**TASK INSTRUCTIONS:**
The output is the lines below from the one with "Where should I click to: Open 外汇" through the one with "Given: Click inside", both included, printed exactly and with no other line.

__________

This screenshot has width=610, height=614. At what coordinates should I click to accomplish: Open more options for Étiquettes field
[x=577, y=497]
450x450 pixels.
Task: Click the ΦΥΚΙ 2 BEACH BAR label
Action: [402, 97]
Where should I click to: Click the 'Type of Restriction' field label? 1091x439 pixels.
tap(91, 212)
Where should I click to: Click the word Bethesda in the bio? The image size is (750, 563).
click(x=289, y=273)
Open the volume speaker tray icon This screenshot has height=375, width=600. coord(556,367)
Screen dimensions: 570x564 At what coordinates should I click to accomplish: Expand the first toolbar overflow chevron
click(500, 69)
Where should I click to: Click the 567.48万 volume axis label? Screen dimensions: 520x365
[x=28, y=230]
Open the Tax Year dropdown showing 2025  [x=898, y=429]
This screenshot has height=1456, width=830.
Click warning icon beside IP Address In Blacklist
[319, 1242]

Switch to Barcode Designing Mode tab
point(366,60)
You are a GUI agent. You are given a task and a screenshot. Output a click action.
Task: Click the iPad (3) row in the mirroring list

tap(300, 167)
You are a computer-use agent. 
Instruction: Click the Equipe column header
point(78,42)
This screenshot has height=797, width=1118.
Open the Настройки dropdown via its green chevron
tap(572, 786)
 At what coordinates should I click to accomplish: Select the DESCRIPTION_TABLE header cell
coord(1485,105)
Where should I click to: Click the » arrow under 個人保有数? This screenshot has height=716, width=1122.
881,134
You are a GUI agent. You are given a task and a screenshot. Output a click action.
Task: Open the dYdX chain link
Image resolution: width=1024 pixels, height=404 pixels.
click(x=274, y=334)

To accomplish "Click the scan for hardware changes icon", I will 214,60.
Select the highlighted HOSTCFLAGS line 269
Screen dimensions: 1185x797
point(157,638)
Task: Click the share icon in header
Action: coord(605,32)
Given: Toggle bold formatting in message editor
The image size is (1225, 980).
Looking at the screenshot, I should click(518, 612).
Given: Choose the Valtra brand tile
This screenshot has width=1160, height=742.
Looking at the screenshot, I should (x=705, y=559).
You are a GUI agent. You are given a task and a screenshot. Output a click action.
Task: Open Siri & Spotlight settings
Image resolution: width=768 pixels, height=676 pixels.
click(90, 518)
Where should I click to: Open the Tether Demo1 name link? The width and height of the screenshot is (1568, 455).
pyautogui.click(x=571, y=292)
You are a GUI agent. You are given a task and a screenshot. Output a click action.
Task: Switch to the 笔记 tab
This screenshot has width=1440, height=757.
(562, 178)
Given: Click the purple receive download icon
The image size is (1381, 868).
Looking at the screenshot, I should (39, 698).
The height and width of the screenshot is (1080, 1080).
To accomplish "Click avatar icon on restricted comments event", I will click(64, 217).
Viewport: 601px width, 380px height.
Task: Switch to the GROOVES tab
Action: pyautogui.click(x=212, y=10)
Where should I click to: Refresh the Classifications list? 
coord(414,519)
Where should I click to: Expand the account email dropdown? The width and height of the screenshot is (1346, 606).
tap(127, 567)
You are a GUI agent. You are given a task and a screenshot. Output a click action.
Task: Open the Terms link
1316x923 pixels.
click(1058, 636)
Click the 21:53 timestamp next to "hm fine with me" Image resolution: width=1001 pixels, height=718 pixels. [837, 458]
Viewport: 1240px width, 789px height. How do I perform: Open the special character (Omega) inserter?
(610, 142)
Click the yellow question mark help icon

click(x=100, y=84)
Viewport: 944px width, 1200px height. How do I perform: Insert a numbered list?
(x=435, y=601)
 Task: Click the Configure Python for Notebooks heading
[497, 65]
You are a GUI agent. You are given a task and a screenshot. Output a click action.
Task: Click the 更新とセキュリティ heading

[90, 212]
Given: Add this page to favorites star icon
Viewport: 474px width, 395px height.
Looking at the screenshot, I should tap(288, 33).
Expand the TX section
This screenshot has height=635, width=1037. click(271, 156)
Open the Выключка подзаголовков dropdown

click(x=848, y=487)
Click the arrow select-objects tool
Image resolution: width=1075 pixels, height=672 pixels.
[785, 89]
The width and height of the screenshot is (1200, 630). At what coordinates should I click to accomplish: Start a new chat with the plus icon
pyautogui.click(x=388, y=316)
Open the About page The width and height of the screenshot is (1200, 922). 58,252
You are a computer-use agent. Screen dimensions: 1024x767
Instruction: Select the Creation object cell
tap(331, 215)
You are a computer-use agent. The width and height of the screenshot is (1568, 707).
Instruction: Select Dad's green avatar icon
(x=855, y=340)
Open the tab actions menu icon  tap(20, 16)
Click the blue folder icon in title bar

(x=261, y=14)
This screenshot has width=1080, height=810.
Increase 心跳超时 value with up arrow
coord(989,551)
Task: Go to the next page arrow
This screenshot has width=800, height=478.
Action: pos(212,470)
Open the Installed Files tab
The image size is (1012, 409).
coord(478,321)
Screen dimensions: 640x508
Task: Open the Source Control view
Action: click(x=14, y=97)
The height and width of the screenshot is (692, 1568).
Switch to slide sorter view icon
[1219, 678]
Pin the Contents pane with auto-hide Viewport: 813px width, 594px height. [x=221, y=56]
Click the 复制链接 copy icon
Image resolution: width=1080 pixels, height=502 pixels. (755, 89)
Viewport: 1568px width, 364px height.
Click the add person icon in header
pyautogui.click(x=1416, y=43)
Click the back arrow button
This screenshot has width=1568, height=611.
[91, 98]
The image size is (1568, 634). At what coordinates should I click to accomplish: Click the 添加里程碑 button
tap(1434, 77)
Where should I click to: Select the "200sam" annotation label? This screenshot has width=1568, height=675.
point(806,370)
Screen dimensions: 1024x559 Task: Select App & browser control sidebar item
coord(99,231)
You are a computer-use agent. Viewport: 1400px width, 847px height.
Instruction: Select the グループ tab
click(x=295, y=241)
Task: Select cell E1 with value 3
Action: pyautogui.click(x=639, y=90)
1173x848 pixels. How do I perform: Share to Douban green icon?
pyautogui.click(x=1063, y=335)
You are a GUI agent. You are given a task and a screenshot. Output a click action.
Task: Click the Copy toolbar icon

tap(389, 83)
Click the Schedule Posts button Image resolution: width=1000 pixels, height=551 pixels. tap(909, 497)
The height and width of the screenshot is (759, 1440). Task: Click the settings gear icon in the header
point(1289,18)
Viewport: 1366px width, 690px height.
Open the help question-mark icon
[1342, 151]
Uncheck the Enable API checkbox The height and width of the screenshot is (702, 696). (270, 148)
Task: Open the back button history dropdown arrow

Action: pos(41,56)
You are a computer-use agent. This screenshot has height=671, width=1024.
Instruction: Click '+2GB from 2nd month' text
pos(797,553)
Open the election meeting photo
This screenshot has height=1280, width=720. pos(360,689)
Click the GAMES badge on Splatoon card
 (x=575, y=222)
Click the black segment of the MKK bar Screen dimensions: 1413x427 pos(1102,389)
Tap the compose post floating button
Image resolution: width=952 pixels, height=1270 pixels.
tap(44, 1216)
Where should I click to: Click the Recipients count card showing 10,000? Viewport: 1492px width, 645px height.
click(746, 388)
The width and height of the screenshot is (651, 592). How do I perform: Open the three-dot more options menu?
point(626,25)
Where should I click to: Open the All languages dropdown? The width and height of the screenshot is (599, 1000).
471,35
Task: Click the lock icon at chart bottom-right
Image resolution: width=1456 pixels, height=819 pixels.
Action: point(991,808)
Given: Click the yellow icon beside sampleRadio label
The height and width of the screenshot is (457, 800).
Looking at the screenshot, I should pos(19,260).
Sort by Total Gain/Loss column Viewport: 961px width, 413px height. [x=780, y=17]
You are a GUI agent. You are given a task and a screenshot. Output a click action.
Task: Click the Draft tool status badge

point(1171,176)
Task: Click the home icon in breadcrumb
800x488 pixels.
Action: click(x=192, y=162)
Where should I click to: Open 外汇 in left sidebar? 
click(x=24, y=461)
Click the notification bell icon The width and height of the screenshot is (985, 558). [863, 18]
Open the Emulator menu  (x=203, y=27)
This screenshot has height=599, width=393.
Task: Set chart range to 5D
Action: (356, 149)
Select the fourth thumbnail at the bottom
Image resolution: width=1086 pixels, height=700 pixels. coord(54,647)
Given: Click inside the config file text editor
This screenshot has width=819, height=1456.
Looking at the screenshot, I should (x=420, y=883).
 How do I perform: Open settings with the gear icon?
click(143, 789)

__________

**FINISHED EXERCISE:**
Where should I click to: Open 外汇 in left sidebar? 
click(x=24, y=461)
Click the notification bell icon The width and height of the screenshot is (985, 558). [863, 18]
Open the Emulator menu  (x=203, y=27)
This screenshot has height=599, width=393.
Task: Set chart range to 5D
Action: (356, 149)
Select the fourth thumbnail at the bottom
Image resolution: width=1086 pixels, height=700 pixels. coord(54,647)
Given: Click inside the config file text editor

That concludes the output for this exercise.